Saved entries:
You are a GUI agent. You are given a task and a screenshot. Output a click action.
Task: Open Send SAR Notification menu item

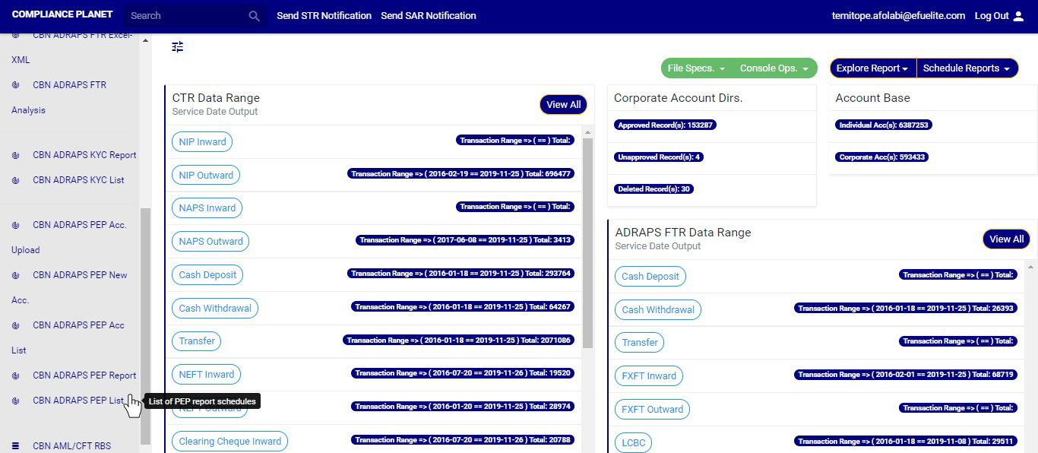pyautogui.click(x=429, y=16)
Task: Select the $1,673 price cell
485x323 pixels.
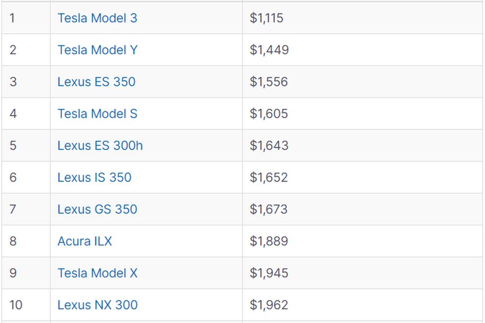Action: (x=362, y=209)
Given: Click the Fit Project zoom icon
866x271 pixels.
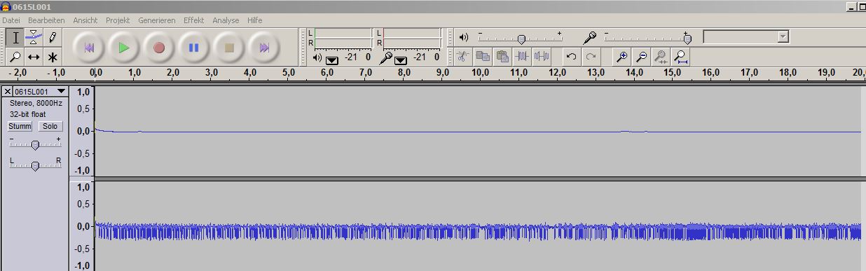Looking at the screenshot, I should pyautogui.click(x=680, y=57).
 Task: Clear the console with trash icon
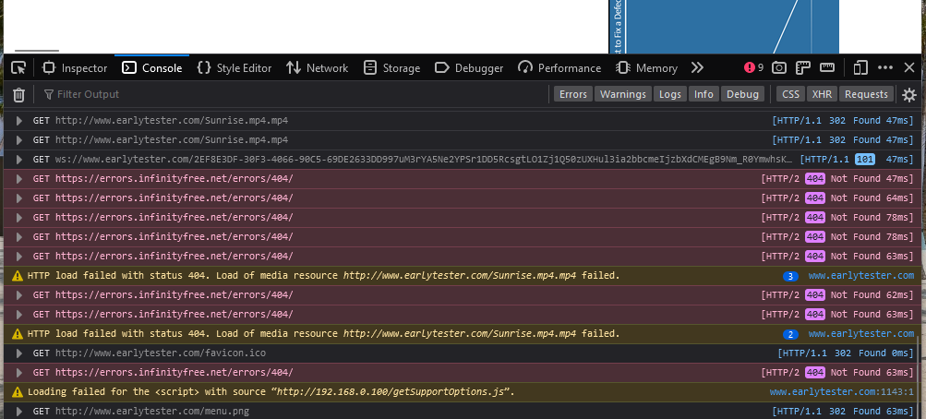click(x=18, y=94)
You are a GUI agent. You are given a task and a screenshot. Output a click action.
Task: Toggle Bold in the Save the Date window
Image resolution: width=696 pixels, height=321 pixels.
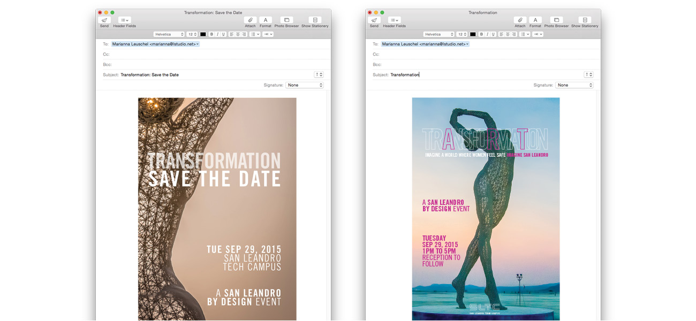[x=211, y=34]
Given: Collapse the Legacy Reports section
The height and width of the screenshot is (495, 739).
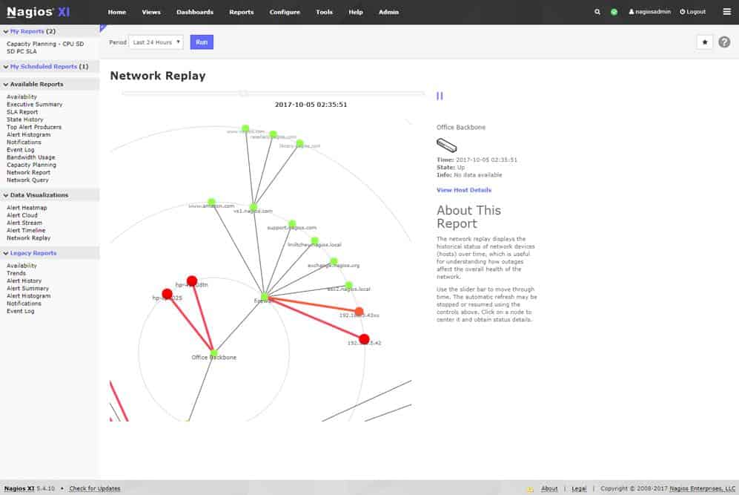Looking at the screenshot, I should (6, 253).
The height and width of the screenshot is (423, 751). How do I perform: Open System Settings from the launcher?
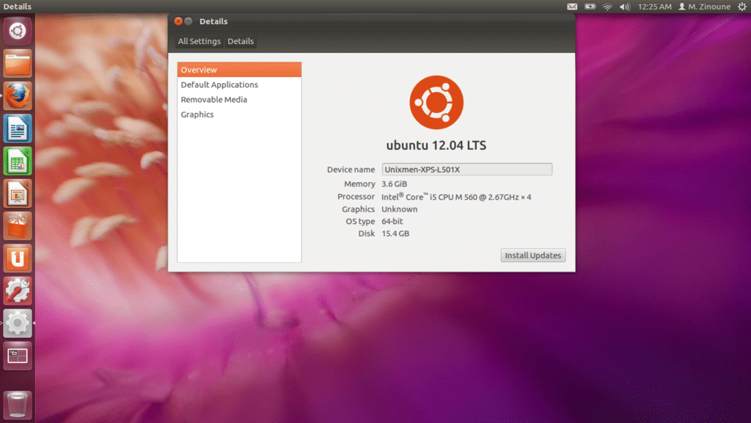[x=17, y=323]
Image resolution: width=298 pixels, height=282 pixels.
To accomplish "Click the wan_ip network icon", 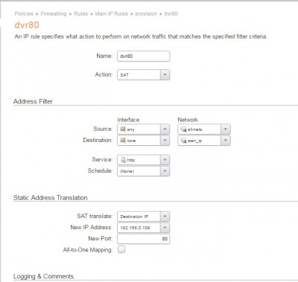I will pos(183,141).
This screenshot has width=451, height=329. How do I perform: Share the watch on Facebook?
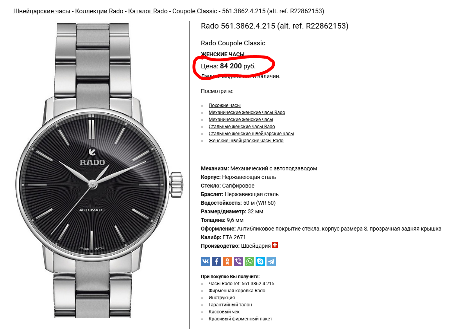(217, 261)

Problem requirements: For this answer, return word for word the lines from the first line of the records through the line containing "Task: Toggle Bold in the Save the Date window". Omit the pictures.

Task response:
You are a GUI agent. You are given a task and a screenshot. Output a click action.
Task: Open Send SAR Notification menu item

pyautogui.click(x=429, y=16)
Task: Select the $1,673 price cell
485x323 pixels.
Action: (x=362, y=209)
Given: Click the Fit Project zoom icon
866x271 pixels.
Looking at the screenshot, I should pyautogui.click(x=680, y=57).
 Task: Clear the console with trash icon
click(x=18, y=94)
You are a GUI agent. You are given a task and a screenshot. Output a click action.
Task: Toggle Bold in the Save the Date window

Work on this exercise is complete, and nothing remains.